Motor City Glaze

“We’d start doing these tile shows that were just tile, and we’d think, How could anyone make a living at this?” says Marcia Hovland, part of a loose-knit group of Michigan-based tile-makers, reminiscing about the good old days before the tile industry took off. “And now everyone is doing really well.”

Hovland is one of the artisans who came up through Detroit’s famed Pewabic Pottery—a tile factory, exhibition space, and educational facility. She studied there with David Ellison—a name that comes up again and again in conversation with these eastern- Michigan tile fiends—and rea­lized that she could turn her painting and design background into a whole new bag of (ceramic) chips.

Karim Motawi runs Motawi Tileworks out of Ann Arbor with his sister, Nawal.

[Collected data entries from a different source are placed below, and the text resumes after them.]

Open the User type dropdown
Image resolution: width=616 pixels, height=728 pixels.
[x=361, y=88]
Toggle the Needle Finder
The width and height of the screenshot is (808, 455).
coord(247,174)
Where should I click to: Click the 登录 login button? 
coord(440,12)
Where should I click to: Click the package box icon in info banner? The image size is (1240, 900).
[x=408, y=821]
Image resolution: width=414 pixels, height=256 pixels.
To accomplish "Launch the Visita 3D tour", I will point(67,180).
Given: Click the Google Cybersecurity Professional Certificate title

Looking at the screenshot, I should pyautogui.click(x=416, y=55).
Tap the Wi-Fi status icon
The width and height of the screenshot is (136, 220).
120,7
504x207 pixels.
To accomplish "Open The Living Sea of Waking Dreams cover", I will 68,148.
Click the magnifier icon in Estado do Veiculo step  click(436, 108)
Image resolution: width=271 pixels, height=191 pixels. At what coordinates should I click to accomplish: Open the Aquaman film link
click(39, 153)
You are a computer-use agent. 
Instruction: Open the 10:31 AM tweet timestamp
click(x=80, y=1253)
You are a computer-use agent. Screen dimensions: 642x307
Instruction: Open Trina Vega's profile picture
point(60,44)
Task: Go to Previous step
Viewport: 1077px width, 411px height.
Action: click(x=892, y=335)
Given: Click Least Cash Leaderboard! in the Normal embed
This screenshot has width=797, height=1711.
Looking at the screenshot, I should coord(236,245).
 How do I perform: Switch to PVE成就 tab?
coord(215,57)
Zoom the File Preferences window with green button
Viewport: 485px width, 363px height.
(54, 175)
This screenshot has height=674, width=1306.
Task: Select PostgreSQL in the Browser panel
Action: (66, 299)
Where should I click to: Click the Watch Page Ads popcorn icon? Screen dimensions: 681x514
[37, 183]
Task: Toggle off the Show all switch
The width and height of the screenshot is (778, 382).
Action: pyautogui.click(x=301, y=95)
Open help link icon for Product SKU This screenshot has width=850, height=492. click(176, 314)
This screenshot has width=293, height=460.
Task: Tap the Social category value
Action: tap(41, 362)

The company makes historically influenced pottery in line with the types of things that were produced in the earliest days of Pewabic in the 1900s. “We’re literally plowing through the history books and the source books, the old catalogs,” he says. “We’re trying to re-create the lost craft.” As the official Frank Lloyd Wright licensee, it’s reproducing just fine.

Motawi Tileworks operates on a relatively tiny scale—it produces 18,000 square feet of tile a year, a drop in the bucket—and so do many of its local cohorts, which is why they’re so happy to know Joseph Taylor, president of the Tile Heritage Foundation, which works to raise the historic craft’s profile. “They are like tile cheerleaders,” Motawi says.